• SET TASK:
Lay out the items from the line with "This screenshot has height=1978, width=800." through the last line as a Markdown table with the columns No. and Text, giving each line a numbered row and leaving out blank lines and the pictures.

• DATA SHOWN:
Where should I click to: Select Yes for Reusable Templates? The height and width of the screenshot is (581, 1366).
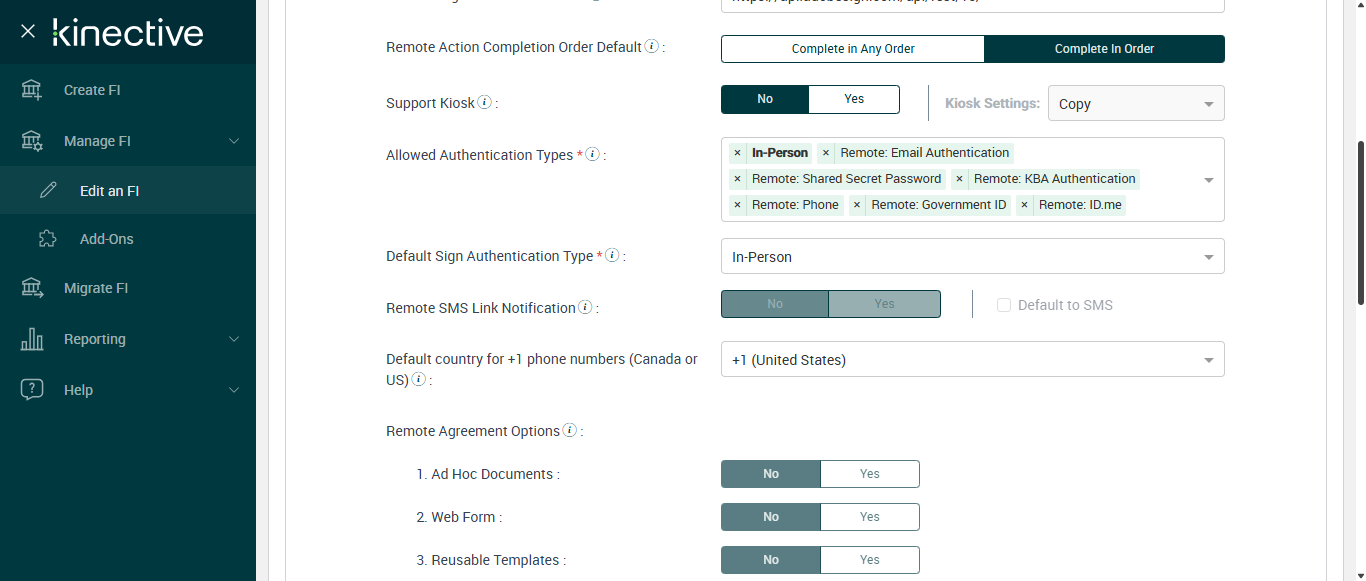coord(869,560)
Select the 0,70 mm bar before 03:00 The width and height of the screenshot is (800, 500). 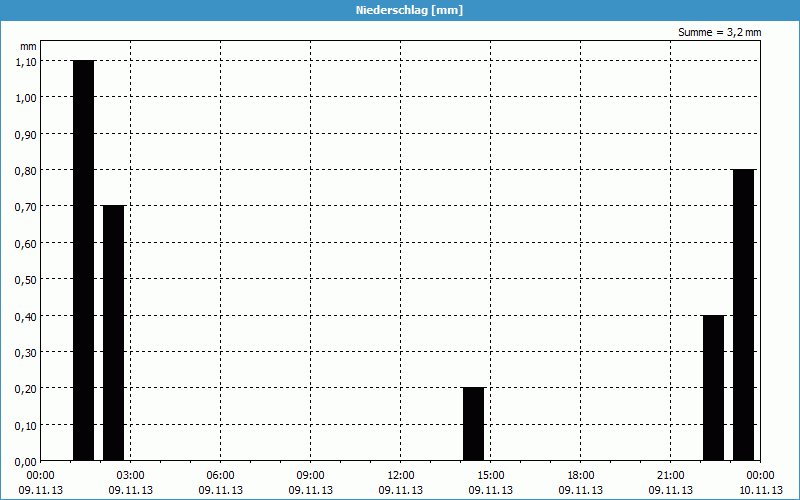113,332
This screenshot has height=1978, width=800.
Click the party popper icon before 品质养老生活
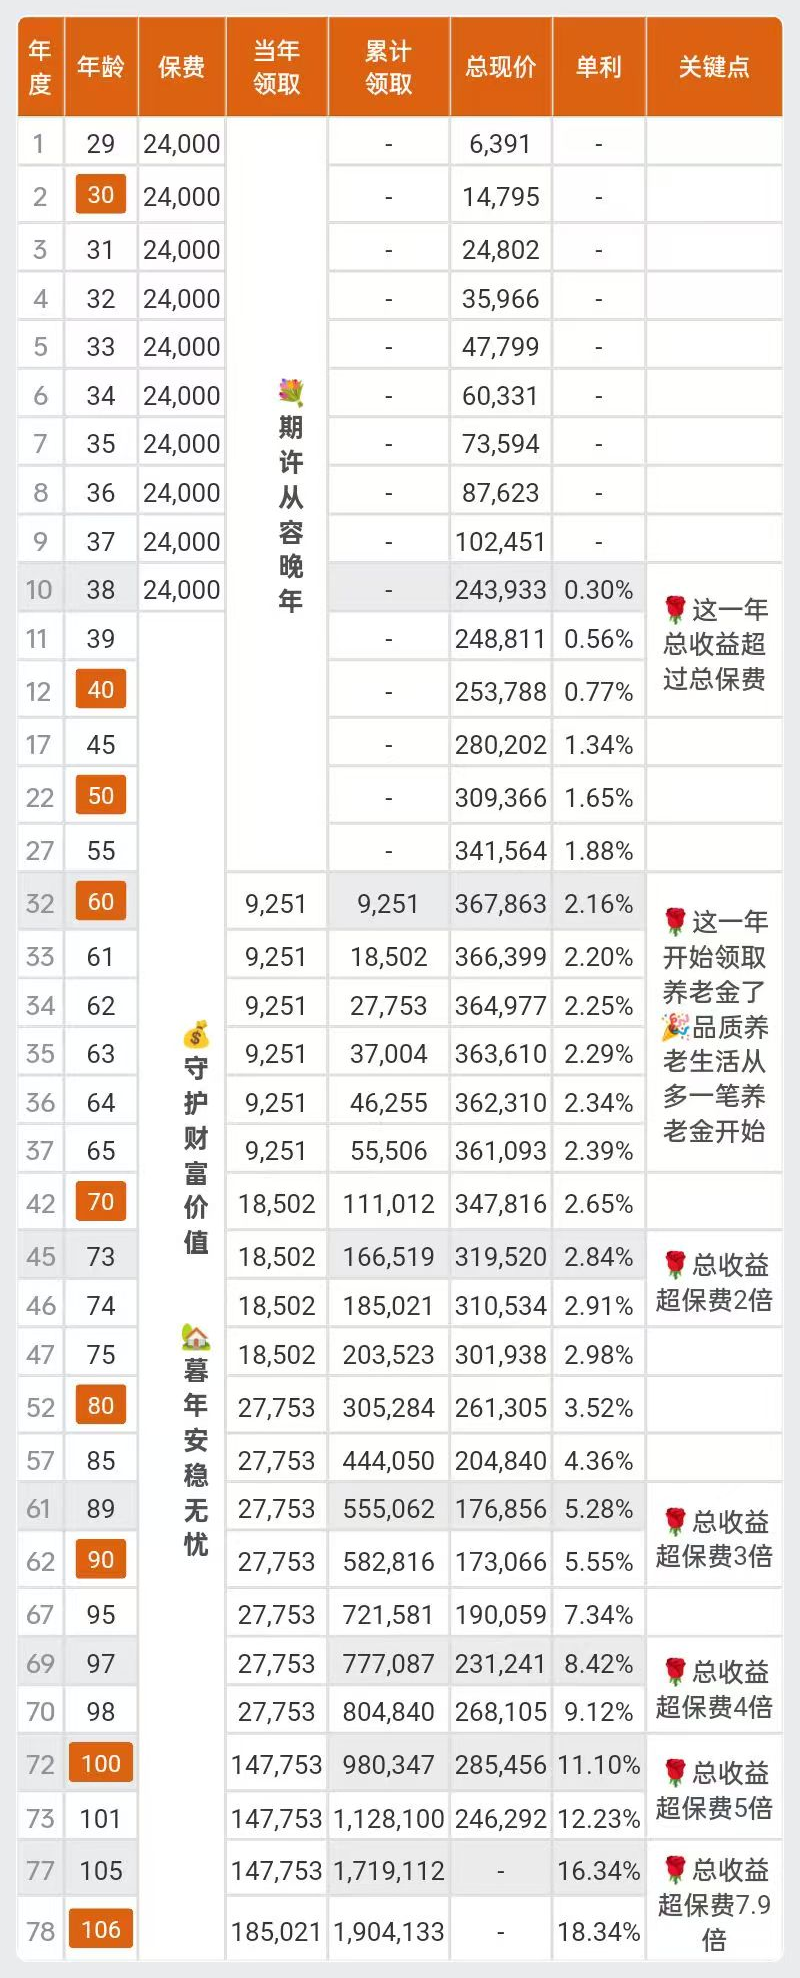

• FULL OUTPUT:
| No. | Text |
|---|---|
| 1 | This screenshot has height=1978, width=800. |
| 2 | Click the party popper icon before 品质养老生活 |